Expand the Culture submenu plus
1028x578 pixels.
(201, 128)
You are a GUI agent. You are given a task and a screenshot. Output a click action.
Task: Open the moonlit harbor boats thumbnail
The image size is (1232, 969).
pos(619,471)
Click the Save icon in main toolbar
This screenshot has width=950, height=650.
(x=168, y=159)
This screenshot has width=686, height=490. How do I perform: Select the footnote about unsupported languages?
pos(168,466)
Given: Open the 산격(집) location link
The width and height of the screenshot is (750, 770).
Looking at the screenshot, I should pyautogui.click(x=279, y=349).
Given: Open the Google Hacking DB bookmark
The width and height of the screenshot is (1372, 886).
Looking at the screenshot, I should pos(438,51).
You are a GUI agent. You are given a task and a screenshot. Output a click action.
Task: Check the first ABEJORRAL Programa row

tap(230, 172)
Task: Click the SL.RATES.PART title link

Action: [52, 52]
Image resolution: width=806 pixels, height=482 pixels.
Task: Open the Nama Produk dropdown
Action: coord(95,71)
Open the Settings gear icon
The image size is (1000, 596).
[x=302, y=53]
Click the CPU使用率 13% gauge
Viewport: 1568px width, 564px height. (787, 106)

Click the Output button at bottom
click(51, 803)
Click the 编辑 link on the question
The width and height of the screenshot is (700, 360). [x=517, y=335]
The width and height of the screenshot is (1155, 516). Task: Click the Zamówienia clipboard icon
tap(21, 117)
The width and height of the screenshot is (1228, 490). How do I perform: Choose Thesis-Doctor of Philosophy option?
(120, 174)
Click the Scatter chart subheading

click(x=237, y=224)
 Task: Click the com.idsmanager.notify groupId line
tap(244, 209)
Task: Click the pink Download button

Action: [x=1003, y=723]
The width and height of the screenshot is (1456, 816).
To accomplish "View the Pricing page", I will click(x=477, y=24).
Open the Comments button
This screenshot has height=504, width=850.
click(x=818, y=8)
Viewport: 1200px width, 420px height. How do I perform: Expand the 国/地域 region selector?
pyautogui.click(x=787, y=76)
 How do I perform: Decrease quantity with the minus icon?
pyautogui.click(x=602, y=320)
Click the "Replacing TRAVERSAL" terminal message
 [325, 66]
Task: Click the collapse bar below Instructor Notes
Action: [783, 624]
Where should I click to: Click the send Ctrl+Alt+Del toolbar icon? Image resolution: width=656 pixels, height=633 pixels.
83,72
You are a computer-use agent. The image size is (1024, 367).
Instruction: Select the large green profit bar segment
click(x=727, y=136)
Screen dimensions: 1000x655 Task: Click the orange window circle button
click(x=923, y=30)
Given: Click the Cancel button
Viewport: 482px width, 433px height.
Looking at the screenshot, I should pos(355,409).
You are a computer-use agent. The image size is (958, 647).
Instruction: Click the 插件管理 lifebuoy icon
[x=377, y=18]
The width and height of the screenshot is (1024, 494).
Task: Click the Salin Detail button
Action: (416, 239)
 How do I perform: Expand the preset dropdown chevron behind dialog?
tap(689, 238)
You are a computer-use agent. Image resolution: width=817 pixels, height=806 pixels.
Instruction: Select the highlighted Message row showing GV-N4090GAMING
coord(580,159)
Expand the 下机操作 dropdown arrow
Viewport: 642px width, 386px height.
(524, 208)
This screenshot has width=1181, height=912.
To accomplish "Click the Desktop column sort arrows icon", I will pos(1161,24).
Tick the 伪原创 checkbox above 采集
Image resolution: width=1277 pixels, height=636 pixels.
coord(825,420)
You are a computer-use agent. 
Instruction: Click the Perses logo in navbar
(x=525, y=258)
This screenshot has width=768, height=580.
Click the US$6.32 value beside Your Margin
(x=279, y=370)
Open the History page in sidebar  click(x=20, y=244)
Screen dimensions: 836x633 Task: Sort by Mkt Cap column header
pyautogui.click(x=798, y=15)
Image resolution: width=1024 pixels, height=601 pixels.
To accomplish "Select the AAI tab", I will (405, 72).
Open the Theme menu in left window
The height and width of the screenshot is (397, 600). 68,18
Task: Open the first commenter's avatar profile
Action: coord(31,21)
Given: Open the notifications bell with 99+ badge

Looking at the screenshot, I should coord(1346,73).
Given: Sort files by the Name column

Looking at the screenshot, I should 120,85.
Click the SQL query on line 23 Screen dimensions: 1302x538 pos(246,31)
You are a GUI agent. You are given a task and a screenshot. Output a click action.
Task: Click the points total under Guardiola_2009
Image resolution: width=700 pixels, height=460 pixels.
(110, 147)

+ + + + +

### Task
The full set of records above is to be printed again verbatim.

### Result of the task
Expand the Culture submenu plus
1028x578 pixels.
(201, 128)
You are a GUI agent. You are given a task and a screenshot. Output a click action.
Task: Open the moonlit harbor boats thumbnail
The image size is (1232, 969).
pos(619,471)
Click the Save icon in main toolbar
This screenshot has width=950, height=650.
(x=168, y=159)
This screenshot has width=686, height=490. How do I perform: Select the footnote about unsupported languages?
pos(168,466)
Given: Open the 산격(집) location link
The width and height of the screenshot is (750, 770).
Looking at the screenshot, I should pyautogui.click(x=279, y=349).
Given: Open the Google Hacking DB bookmark
The width and height of the screenshot is (1372, 886).
Looking at the screenshot, I should pos(438,51).
You are a GUI agent. You are given a task and a screenshot. Output a click action.
Task: Check the first ABEJORRAL Programa row

tap(230, 172)
Task: Click the SL.RATES.PART title link

Action: [52, 52]
Image resolution: width=806 pixels, height=482 pixels.
Task: Open the Nama Produk dropdown
Action: coord(95,71)
Open the Settings gear icon
The image size is (1000, 596).
[x=302, y=53]
Click the CPU使用率 13% gauge
Viewport: 1568px width, 564px height. (787, 106)

Click the Output button at bottom
click(51, 803)
Click the 编辑 link on the question
The width and height of the screenshot is (700, 360). [x=517, y=335]
The width and height of the screenshot is (1155, 516). Task: Click the Zamówienia clipboard icon
tap(21, 117)
The width and height of the screenshot is (1228, 490). How do I perform: Choose Thesis-Doctor of Philosophy option?
(120, 174)
Click the Scatter chart subheading

click(x=237, y=224)
 Task: Click the com.idsmanager.notify groupId line
tap(244, 209)
Task: Click the pink Download button

Action: [x=1003, y=723]
The width and height of the screenshot is (1456, 816).
To accomplish "View the Pricing page", I will click(x=477, y=24).
Open the Comments button
This screenshot has height=504, width=850.
click(x=818, y=8)
Viewport: 1200px width, 420px height. How do I perform: Expand the 国/地域 region selector?
pyautogui.click(x=787, y=76)
 How do I perform: Decrease quantity with the minus icon?
pyautogui.click(x=602, y=320)
Click the "Replacing TRAVERSAL" terminal message
 [325, 66]
Task: Click the collapse bar below Instructor Notes
Action: [783, 624]
Where should I click to: Click the send Ctrl+Alt+Del toolbar icon? Image resolution: width=656 pixels, height=633 pixels.
83,72
You are a computer-use agent. The image size is (1024, 367).
Instruction: Select the large green profit bar segment
click(x=727, y=136)
Screen dimensions: 1000x655 Task: Click the orange window circle button
click(x=923, y=30)
Given: Click the Cancel button
Viewport: 482px width, 433px height.
Looking at the screenshot, I should pos(355,409).
You are a computer-use agent. The image size is (958, 647).
Instruction: Click the 插件管理 lifebuoy icon
[x=377, y=18]
The width and height of the screenshot is (1024, 494).
Task: Click the Salin Detail button
Action: (416, 239)
 How do I perform: Expand the preset dropdown chevron behind dialog?
tap(689, 238)
You are a computer-use agent. Image resolution: width=817 pixels, height=806 pixels.
Instruction: Select the highlighted Message row showing GV-N4090GAMING
coord(580,159)
Expand the 下机操作 dropdown arrow
Viewport: 642px width, 386px height.
(524, 208)
This screenshot has width=1181, height=912.
To accomplish "Click the Desktop column sort arrows icon", I will pos(1161,24).
Tick the 伪原创 checkbox above 采集
Image resolution: width=1277 pixels, height=636 pixels.
coord(825,420)
You are a computer-use agent. 
Instruction: Click the Perses logo in navbar
(x=525, y=258)
This screenshot has width=768, height=580.
Click the US$6.32 value beside Your Margin
(x=279, y=370)
Open the History page in sidebar  click(x=20, y=244)
Screen dimensions: 836x633 Task: Sort by Mkt Cap column header
pyautogui.click(x=798, y=15)
Image resolution: width=1024 pixels, height=601 pixels.
To accomplish "Select the AAI tab", I will (405, 72).
Open the Theme menu in left window
The height and width of the screenshot is (397, 600). 68,18
Task: Open the first commenter's avatar profile
Action: coord(31,21)
Given: Open the notifications bell with 99+ badge

Looking at the screenshot, I should coord(1346,73).
Given: Sort files by the Name column

Looking at the screenshot, I should 120,85.
Click the SQL query on line 23 Screen dimensions: 1302x538 pos(246,31)
You are a GUI agent. You are given a task and a screenshot. Output a click action.
Task: Click the points total under Guardiola_2009
Image resolution: width=700 pixels, height=460 pixels.
(110, 147)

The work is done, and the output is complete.